Marta Orriols

Marta Orriols (Sabadell, 1975) is an art historian by training. She has also studied scriptwriting at the Bande à Part film school, and creative writing at the Writing School of the Barcelona Athenaeum. She writes a regular blog, No puc dormir (I Can’t Sleep) and occasional articles for the digital press. Her first novel Anatomia de les distàncies curtes (Anatomy of Short Distances) was published by Periscopi in 2016.


People alone, forehead kisses

Jenn Díaz


The men and women in this collection of stories are true-to-life people and by this I mean it isn’t in the least difficult to enjoy being around some of them. They all have this thing of everyday life as well as the extraordinary moments of everyday life. And when I talk about extraordinary moments, I don’t mean moments full of beauty and happiness but something skimpier or more exceptional, something not very usual. Nevertheless, I’d say that this skimpiness and the most routine exceptionality don’t take any of us by surprise.

The short distances of which this book speaks are very clear: all the characters are seen as they face some problem, some conflict, some person. They are all seeking some kind of answer because life is more or less like this, and literature is too. Yet it’s not only this short distance, that of looking at the trembling from close up, because this short distance also speaks of the length of the stories, and no, they’re not very long. And I think if they were longer, they’d tell us what we don’t want to know because it’s unnecessary.

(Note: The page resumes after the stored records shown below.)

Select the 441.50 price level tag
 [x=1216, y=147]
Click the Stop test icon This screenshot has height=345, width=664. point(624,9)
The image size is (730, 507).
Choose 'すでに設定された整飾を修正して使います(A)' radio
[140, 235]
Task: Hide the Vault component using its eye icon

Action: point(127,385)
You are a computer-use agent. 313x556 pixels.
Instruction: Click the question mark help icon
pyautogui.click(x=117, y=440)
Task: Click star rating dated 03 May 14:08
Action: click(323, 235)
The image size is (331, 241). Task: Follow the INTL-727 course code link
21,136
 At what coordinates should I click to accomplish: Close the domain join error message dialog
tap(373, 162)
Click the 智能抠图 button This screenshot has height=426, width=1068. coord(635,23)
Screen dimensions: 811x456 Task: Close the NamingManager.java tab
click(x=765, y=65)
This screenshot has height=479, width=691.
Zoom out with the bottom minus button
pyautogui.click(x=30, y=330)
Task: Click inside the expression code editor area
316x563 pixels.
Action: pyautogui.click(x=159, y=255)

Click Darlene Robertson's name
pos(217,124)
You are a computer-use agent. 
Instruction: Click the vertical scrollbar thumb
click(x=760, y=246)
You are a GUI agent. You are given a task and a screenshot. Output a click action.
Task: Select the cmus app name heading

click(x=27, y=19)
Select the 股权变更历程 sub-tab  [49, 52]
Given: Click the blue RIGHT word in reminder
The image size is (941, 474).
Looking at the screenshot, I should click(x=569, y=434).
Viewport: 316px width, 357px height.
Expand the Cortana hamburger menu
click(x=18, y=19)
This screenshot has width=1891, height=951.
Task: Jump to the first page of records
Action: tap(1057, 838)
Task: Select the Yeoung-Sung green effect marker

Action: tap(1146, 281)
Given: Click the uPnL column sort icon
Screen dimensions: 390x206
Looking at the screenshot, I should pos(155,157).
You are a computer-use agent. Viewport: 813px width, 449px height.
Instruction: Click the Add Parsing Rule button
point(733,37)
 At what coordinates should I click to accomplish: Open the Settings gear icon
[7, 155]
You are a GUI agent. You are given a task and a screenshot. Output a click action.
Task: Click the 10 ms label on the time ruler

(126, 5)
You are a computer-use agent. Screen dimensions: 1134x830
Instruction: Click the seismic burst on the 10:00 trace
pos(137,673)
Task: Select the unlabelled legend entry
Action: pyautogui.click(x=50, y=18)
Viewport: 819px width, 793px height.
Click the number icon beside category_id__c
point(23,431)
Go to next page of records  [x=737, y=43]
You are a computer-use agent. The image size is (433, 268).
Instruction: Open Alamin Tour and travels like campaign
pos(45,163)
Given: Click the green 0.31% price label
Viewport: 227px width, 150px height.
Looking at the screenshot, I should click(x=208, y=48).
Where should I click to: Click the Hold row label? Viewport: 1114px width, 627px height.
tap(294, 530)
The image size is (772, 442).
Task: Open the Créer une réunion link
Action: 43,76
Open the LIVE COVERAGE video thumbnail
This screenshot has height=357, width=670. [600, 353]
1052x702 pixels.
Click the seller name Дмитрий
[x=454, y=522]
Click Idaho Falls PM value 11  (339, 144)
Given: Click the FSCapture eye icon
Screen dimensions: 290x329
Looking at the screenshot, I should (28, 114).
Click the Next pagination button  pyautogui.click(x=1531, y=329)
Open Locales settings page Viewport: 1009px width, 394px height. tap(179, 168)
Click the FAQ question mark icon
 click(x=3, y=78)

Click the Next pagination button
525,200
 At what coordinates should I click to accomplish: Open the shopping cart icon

The stories are left broken, as if we could get a glimpse of the lives of these characters through a crack in the houses, and everything we can see through the crack is more than sufficient as well as being the only thing that counts. We could know more about all of them and, in more than one case, even feel curiosity, but it’s not necessary for here we have what is essential in life, the big questions we all wonder about, the big answers we don’t find, everything explained by way of an anecdote which may be simple but it hides a lot. This is the second short distance: that of the short, very short story which locks away in a small vessel the big questions that obsess us as people and probably as writers. […]

This said, I think that there are always two ways of understanding writing and reading. This book makes me think of the two sides of one coin. The characters—who are closer to being people than characters, for they are so close—act and resolve their small struggles in two ways because there are two ways of doing literature. The first seems easy but it isn’t. The author wants, on the basis of the most ordinary scenes, to create an extraordinary atmosphere. For example, wearing dirty, worn-out shoes would be a symbol of distinction in accordance with the logic and explanations that justify these dirty shoes. I think, for example, about the small virtues, so beautifully described by Natalia Ginzburg. The other way pertains to the majority of Marta Orriols’ characters, but not all of them: creating from the most extraordinary thing an everyday situation. The nineteen stories in this collection dance between these two ways of producing literature. [...]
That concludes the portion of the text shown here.